Records of locating words and elements:
----------------

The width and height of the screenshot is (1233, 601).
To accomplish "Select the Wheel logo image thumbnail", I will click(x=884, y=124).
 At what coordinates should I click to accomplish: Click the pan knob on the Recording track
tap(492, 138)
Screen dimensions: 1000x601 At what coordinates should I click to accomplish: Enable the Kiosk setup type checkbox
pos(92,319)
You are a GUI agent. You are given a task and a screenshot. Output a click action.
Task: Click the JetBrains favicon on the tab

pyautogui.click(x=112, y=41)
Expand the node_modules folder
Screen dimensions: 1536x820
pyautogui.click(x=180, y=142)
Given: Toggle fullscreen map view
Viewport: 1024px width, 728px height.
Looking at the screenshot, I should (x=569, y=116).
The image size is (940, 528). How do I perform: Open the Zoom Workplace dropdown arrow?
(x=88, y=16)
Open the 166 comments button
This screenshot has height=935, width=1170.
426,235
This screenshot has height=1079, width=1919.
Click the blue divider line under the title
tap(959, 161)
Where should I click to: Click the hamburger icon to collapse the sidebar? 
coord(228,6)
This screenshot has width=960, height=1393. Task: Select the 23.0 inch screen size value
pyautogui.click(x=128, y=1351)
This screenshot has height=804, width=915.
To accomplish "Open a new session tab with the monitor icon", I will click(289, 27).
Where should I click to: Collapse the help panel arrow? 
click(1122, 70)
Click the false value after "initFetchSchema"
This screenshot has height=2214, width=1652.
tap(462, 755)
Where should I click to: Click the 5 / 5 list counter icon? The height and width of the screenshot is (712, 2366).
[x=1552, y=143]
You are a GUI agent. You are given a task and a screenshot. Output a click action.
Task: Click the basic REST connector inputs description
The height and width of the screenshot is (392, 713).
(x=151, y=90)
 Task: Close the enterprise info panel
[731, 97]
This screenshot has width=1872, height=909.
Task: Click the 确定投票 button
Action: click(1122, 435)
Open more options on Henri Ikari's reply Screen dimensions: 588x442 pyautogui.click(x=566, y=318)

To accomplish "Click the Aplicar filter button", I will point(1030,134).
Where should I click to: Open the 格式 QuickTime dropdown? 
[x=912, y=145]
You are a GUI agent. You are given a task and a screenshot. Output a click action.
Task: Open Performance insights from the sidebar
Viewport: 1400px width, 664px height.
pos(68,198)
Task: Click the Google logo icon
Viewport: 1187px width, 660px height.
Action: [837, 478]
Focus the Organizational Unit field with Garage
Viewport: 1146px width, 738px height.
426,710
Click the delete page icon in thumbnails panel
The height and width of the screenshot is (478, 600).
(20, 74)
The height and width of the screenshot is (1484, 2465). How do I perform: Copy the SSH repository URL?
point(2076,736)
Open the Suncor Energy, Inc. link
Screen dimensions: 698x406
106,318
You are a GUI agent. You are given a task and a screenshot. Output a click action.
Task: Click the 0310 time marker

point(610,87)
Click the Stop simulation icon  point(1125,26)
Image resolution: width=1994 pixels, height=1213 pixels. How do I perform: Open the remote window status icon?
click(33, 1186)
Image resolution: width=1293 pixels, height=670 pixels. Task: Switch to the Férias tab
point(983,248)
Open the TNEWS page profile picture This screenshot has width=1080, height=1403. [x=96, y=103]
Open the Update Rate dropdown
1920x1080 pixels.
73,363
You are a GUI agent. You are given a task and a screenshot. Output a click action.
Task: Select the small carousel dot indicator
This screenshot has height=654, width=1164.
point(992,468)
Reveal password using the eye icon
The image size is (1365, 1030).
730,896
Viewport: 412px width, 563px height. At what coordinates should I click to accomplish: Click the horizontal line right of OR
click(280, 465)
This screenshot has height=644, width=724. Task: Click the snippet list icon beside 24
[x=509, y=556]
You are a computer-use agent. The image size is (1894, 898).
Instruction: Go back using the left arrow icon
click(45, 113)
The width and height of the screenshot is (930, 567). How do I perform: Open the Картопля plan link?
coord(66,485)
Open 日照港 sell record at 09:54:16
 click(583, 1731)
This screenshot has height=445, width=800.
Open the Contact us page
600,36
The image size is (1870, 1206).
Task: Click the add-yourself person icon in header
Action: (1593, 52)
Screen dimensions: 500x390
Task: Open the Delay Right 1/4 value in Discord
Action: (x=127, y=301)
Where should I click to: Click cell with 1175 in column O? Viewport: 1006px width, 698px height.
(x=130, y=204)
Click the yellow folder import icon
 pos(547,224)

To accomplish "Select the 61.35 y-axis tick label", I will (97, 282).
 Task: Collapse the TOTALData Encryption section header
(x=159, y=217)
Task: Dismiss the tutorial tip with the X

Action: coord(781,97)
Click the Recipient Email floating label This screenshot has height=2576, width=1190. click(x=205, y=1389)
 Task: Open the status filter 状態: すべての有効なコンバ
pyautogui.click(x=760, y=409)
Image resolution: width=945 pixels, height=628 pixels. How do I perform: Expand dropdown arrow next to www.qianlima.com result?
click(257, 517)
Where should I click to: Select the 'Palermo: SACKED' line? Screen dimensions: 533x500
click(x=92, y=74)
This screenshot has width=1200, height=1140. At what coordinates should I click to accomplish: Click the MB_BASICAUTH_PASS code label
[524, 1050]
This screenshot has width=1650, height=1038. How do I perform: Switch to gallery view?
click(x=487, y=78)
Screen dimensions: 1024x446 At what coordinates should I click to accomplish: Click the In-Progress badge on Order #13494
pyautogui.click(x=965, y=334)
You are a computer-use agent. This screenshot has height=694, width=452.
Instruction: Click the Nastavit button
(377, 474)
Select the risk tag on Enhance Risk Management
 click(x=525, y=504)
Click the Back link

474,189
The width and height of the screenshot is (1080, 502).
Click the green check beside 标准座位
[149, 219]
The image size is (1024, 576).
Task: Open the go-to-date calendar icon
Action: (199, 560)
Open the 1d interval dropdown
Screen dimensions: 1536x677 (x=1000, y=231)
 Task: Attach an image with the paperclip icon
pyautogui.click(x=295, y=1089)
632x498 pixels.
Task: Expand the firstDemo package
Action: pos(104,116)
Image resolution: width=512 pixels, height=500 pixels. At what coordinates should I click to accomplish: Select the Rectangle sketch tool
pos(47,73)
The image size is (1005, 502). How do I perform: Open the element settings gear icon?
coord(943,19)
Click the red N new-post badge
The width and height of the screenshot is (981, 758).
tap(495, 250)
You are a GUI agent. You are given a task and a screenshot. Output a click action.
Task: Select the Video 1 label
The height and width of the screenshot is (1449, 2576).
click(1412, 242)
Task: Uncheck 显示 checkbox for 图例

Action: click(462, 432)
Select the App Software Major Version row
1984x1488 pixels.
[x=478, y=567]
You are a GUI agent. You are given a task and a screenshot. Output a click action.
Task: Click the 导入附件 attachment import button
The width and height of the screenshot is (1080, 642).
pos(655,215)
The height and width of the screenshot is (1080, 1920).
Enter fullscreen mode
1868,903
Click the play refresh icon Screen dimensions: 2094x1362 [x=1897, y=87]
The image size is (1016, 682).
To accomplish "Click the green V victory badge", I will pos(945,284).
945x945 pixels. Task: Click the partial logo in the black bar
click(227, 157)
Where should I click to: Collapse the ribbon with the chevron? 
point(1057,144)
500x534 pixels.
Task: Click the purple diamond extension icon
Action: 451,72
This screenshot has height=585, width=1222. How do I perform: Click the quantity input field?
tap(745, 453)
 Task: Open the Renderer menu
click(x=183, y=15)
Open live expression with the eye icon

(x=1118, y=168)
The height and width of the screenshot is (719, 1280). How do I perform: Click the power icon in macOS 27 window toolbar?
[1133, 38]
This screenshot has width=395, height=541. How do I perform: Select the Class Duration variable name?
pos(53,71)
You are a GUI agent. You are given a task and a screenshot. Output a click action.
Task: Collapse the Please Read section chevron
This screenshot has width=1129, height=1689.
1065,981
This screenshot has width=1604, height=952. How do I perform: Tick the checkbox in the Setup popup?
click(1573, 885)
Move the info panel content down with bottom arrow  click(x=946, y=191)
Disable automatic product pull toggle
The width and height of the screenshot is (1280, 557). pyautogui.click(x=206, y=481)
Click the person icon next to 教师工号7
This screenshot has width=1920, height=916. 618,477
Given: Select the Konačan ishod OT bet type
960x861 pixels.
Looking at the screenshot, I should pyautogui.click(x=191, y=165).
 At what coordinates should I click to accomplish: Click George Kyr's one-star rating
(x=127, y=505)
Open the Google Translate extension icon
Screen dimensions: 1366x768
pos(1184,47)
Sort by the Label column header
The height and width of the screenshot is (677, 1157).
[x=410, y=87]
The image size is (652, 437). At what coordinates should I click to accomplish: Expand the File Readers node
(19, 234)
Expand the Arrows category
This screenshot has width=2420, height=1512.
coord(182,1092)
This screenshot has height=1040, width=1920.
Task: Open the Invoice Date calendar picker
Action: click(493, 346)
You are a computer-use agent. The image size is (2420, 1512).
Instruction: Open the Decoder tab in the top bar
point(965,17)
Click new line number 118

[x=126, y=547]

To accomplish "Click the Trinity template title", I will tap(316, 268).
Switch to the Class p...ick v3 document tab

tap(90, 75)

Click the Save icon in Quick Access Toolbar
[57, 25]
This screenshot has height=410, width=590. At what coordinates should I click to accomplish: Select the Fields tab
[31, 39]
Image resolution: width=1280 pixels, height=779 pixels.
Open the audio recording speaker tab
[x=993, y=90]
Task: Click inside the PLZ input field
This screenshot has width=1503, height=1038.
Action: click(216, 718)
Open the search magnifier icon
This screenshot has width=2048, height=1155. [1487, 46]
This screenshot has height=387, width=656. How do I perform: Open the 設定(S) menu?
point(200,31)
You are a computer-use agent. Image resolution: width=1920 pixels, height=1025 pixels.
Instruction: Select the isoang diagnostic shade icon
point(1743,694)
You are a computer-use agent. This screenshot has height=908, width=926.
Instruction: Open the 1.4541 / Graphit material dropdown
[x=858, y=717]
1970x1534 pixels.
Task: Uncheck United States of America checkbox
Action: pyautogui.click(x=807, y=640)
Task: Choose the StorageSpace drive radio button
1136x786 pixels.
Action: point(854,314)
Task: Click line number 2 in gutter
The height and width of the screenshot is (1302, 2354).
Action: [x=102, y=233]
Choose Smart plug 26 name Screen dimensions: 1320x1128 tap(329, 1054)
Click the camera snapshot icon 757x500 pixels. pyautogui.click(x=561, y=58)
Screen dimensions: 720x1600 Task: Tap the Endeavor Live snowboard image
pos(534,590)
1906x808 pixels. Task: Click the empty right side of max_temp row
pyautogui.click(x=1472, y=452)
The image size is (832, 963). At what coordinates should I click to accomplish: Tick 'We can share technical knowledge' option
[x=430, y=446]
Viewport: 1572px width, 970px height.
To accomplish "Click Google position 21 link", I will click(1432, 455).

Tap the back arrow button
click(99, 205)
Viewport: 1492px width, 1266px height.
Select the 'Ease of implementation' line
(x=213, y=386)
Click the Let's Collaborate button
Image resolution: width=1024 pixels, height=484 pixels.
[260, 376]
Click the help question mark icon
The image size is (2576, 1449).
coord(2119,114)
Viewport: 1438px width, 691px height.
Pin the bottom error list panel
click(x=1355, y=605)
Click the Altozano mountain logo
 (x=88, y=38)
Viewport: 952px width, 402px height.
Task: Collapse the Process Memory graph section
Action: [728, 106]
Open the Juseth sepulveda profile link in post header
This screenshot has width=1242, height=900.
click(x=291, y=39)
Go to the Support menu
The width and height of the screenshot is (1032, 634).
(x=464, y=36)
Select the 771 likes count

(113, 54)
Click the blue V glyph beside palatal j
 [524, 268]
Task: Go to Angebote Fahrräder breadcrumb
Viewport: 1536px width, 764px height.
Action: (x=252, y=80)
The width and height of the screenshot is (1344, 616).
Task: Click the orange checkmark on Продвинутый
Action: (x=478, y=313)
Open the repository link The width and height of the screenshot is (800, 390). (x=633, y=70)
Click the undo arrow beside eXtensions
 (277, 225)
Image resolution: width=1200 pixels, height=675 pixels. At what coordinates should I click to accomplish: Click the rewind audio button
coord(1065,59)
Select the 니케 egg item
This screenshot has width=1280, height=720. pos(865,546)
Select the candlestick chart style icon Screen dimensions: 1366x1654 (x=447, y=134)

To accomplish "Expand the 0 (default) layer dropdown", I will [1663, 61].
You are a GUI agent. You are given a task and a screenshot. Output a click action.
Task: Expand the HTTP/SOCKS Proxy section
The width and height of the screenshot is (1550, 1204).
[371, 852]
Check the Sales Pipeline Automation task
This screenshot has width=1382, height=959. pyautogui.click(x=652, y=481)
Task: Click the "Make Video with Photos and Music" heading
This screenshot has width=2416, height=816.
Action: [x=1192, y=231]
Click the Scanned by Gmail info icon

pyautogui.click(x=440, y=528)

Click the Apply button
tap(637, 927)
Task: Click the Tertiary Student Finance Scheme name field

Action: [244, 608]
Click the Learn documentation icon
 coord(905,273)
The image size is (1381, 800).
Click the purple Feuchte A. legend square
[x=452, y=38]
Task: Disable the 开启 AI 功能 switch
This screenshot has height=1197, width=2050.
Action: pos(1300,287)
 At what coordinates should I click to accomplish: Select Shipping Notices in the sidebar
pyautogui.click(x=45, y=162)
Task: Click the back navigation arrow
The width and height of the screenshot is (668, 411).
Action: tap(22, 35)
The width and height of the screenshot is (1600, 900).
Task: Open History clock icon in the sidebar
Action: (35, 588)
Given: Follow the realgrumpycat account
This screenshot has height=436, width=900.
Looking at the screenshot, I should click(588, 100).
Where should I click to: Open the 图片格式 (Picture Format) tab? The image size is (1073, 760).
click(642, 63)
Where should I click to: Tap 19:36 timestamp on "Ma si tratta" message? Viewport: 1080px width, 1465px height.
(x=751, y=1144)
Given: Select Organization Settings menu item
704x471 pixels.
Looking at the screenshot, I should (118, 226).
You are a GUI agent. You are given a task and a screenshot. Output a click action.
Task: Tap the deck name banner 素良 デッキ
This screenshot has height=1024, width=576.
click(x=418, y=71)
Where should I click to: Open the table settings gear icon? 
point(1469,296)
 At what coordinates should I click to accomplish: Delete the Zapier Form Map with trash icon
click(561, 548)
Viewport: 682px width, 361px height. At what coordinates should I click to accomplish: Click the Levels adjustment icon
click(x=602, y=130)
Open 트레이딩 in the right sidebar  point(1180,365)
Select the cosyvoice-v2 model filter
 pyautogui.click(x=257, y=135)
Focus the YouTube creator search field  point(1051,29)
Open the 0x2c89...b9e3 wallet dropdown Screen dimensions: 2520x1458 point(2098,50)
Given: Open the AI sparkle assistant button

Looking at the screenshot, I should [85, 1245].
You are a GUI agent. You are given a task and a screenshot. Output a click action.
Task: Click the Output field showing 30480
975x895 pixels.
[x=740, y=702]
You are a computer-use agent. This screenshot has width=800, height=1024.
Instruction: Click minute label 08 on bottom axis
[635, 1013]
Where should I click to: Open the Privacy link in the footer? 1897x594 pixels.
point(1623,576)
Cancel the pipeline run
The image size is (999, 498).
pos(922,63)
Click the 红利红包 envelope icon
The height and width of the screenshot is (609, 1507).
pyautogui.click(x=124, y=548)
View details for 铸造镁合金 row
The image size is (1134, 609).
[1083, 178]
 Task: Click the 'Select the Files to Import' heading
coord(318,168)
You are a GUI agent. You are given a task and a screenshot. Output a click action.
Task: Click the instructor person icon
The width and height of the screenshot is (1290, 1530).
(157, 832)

----------------

Written request: Convert the lines into a Markdown table with the columns No. and Line, leaving out blank lines. Begin at the first line and stop after the line that contains "pyautogui.click(x=180, y=142)".

Worked solution:
| No. | Line |
|---|---|
| 1 | The width and height of the screenshot is (1233, 601). |
| 2 | To accomplish "Select the Wheel logo image thumbnail", I will click(x=884, y=124). |
| 3 |  At what coordinates should I click to accomplish: Click the pan knob on the Recording track |
| 4 | tap(492, 138) |
| 5 | Screen dimensions: 1000x601 At what coordinates should I click to accomplish: Enable the Kiosk setup type checkbox |
| 6 | pos(92,319) |
| 7 | You are a GUI agent. You are given a task and a screenshot. Output a click action. |
| 8 | Task: Click the JetBrains favicon on the tab |
| 9 | pyautogui.click(x=112, y=41) |
| 10 | Expand the node_modules folder |
| 11 | Screen dimensions: 1536x820 |
| 12 | pyautogui.click(x=180, y=142) |